Help with __builtin_prefetch function and it's timing

Hello there, I just needed to know how to get the timing right when using the gcc __builtin_prefetch() function, that is, how many instructions before the actual utilization of the data should I make the prefetch call.
I will be measuring the L1 cache hit rate with valgrind's cachegrind, simulating a 1KB L1 Data cache.

Just in case you ask yourself what's the point in doing what I'm doing, I tell you it's a university project.

AFAIK, it depends on your processor and the 'data' you are processing. Have you looked at prefetch test cases in the GCC testsuite (.../testsuite/gcc.misc-tests/i386- prefetch.exp)?

The consists in two dimensional arrays that are much bigger than L1D cache. And our professors expect us to "guess" the prefetch distance by introducing timers in the program. But I have yet to see an example of that.

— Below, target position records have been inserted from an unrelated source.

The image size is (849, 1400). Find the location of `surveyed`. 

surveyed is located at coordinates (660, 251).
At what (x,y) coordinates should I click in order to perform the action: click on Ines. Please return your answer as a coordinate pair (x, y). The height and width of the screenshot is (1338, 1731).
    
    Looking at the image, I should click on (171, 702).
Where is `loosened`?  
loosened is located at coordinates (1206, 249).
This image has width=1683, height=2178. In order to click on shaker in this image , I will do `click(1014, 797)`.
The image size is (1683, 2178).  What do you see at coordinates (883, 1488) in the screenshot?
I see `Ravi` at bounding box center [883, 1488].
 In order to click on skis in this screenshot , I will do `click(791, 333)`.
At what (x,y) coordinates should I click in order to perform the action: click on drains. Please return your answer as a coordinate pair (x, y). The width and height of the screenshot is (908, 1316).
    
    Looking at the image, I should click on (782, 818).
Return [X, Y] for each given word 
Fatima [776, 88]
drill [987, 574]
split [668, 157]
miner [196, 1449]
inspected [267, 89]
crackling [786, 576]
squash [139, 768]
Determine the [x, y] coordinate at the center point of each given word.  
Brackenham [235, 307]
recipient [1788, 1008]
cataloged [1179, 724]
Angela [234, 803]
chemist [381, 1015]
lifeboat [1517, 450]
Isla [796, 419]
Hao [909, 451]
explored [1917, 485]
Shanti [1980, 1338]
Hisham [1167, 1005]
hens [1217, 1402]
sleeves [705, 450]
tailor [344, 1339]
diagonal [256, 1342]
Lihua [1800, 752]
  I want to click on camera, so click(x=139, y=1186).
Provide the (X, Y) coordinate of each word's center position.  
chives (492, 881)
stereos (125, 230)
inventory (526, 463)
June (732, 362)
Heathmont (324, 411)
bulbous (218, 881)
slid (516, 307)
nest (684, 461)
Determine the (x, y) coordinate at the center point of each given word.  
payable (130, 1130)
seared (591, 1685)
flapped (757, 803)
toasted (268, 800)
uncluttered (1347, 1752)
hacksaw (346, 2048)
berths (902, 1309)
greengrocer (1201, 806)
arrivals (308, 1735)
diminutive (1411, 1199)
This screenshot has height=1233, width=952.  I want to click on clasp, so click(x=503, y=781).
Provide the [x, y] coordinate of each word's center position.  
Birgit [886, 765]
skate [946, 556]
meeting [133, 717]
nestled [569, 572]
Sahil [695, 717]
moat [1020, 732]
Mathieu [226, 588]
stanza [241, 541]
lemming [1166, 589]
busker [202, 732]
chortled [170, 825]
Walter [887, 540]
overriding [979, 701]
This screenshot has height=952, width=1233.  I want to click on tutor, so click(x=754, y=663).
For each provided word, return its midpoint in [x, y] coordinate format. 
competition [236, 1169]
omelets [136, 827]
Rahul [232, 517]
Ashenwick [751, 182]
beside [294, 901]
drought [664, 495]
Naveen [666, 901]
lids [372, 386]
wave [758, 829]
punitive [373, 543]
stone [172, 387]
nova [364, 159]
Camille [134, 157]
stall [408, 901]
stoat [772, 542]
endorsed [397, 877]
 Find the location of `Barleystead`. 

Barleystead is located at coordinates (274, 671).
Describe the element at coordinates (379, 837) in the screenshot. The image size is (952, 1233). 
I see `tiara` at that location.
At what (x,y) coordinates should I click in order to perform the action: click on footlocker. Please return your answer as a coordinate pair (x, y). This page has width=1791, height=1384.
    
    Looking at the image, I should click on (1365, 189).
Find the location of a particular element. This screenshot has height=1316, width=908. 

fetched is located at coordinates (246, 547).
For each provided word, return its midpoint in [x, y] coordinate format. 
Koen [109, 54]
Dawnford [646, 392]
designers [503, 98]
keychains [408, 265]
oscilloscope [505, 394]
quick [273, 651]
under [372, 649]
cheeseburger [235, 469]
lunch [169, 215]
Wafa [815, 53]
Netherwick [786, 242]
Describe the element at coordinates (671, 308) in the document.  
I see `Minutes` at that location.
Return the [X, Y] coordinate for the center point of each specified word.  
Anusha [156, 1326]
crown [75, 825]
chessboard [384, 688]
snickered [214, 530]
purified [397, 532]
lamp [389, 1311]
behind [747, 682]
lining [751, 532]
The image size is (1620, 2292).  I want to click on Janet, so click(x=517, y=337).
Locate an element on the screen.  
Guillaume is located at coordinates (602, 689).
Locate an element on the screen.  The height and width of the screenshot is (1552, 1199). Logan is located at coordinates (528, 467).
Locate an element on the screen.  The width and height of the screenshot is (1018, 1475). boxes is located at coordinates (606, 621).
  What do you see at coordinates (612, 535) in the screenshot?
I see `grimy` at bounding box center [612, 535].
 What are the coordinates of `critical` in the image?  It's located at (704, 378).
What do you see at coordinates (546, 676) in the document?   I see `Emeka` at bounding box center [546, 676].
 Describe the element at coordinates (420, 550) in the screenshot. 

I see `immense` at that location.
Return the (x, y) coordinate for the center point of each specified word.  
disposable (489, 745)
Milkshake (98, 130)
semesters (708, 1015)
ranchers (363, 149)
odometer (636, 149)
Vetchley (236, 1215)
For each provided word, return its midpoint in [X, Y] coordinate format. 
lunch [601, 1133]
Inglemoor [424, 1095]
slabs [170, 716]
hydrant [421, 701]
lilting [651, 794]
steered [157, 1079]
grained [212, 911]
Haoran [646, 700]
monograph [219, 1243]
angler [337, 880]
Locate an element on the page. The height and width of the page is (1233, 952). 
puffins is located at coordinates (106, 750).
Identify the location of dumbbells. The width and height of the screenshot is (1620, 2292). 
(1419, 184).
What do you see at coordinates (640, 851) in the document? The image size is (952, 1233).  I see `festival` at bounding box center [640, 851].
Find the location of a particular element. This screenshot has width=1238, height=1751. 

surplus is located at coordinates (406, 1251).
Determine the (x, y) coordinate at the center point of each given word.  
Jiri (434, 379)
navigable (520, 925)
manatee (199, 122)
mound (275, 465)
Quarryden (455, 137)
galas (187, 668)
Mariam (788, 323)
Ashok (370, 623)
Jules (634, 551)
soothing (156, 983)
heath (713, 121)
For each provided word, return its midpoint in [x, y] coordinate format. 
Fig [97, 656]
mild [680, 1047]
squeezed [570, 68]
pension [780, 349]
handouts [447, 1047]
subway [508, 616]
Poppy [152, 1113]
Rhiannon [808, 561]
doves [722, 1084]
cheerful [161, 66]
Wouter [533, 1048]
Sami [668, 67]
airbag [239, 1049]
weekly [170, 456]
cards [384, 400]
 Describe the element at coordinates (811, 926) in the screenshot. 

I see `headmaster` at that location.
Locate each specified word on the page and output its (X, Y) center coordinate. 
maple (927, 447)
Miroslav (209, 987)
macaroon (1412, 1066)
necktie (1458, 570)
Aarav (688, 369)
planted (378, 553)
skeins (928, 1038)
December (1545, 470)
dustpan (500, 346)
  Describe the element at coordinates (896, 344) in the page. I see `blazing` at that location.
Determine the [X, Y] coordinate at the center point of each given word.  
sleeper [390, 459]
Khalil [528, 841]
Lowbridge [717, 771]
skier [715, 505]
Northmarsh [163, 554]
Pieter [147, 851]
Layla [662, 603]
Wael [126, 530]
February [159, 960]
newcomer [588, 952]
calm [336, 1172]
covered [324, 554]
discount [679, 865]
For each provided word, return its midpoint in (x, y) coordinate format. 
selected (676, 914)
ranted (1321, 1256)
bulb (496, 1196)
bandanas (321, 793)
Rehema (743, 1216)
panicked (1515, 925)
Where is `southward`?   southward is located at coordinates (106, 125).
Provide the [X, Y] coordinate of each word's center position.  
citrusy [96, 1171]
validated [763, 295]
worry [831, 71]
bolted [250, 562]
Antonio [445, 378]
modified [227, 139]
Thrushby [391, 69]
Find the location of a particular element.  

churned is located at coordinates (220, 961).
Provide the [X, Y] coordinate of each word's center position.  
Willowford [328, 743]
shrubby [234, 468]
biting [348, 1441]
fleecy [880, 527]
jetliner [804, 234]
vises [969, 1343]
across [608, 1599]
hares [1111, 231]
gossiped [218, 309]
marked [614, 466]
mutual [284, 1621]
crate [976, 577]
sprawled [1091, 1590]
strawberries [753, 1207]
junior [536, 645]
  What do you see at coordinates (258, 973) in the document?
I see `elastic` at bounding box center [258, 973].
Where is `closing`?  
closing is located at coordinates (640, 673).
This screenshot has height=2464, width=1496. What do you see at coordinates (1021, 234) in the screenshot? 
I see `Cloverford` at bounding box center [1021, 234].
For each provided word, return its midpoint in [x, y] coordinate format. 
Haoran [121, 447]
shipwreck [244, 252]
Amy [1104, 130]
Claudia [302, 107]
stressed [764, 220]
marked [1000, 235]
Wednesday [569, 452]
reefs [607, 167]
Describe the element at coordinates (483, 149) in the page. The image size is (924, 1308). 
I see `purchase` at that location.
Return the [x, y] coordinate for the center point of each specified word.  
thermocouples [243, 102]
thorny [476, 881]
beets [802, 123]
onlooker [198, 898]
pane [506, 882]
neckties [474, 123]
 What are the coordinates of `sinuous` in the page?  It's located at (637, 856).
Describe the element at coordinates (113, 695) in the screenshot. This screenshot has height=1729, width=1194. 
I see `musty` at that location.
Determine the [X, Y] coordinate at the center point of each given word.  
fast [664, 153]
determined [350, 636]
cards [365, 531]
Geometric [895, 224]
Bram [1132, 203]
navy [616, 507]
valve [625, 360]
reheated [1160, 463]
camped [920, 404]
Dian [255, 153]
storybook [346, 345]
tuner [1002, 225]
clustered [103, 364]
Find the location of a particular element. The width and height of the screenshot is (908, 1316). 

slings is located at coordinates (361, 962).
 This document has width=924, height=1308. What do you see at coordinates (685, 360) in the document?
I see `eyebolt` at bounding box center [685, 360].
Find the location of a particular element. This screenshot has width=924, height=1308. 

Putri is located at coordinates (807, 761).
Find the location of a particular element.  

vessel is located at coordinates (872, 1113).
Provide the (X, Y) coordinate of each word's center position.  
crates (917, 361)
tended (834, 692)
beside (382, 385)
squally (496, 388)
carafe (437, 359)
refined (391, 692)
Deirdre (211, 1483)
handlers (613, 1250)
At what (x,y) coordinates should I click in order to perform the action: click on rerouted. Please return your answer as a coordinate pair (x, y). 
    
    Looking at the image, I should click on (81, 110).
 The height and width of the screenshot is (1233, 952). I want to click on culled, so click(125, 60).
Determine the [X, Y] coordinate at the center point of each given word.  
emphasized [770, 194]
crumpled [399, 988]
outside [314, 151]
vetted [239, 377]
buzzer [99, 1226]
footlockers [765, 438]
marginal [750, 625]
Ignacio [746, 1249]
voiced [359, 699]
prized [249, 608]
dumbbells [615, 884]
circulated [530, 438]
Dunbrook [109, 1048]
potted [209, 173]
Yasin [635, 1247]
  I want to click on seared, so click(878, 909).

The prefetch instruction should be issued at a time before the data is used at least as large as the L1 cache latency. You should be able to find out what that latency is for the machine you are using. I imagine that your code will have some sort of loop over the array, so you take into account the time taken per loop iteration (without cache latency), the amount of data read per iteration and the size of the L1 data cache. These figures should give you an idea of the memory bandwidth you need to sustain and hence how often you need to prefetch and how far ahead each prefetch should touch the data. This gives you somewhere to start, but your professors are correct; guessing and timing is the only way to be sure.